Let no one hold me up–

(He props himself against the tree)

Only the tree!

(Silence)

It comes.  E’en now my feet have turned to stone, my hands are gloved with lead!

(He stands erect)

But since Death comes, I meet him still afoot,

(He draws his sword)

And sword in hand!

LE BRET:  Cyrano!

ROXANE:  (half fainting)  Cyrano!

(All shrink back in terror.)

CYRANO:  Why, I well believe, he dares to mock my nose?  Ho!  Insolent!

(He raises his sword)

What say you?  It is useless?  Ay, I know

But who fights ever hoping for success?

I fought for lost cause, and for fruitless quest!
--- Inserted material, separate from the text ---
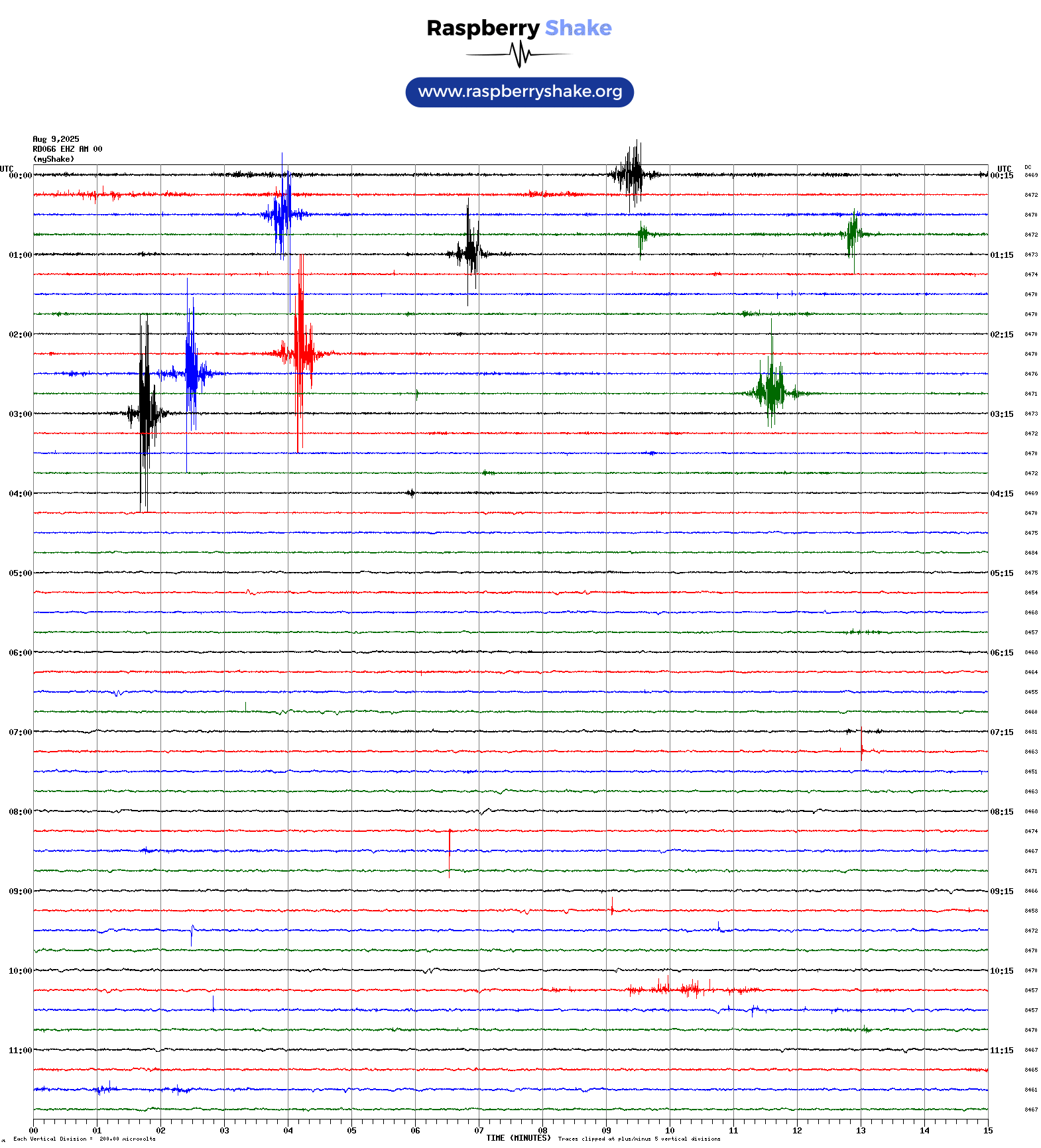This screenshot has width=1041, height=1148.
Task: Click the seismic wave icon under the logo
Action: coord(519,54)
You there, who are you!–You are thousands!

Ah!

I know you now, old enemies of mine!

Falsehood!

(He strikes in air with his sword)

Have at you!  Ha! and Compromise!

Prejudice, Treachery!  . . .

(He strikes)

Surrender, I?

Parley?  No, never!  You too, Folly,–you?

I know that you will lay me low at last;

Let be!  Yet I fall fighting, fighting still!

(He makes passes in the air, and stops, breathless)

You strip from me the laurel and the rose!

Take all!  Despite you there is yet one thing

I hold against you all, and when, to-night,

I enter Christ’s fair courts, and, lowly bowed,

Sweep with doffed casque the heavens’ threshold blue,

One thing is left, that, void of stain or smutch,

I bear away despite you.

(He springs forward, his sword raised.  It falls from his hand.  He staggers, falls back into the arms of Le Bret and Ragueneau.)

ROXANE:  (bending and kissing his forehead)  ‘Tis?  . . .

CYRANO:  (opening his eyes, recognizing her, and smiling)  My white plume.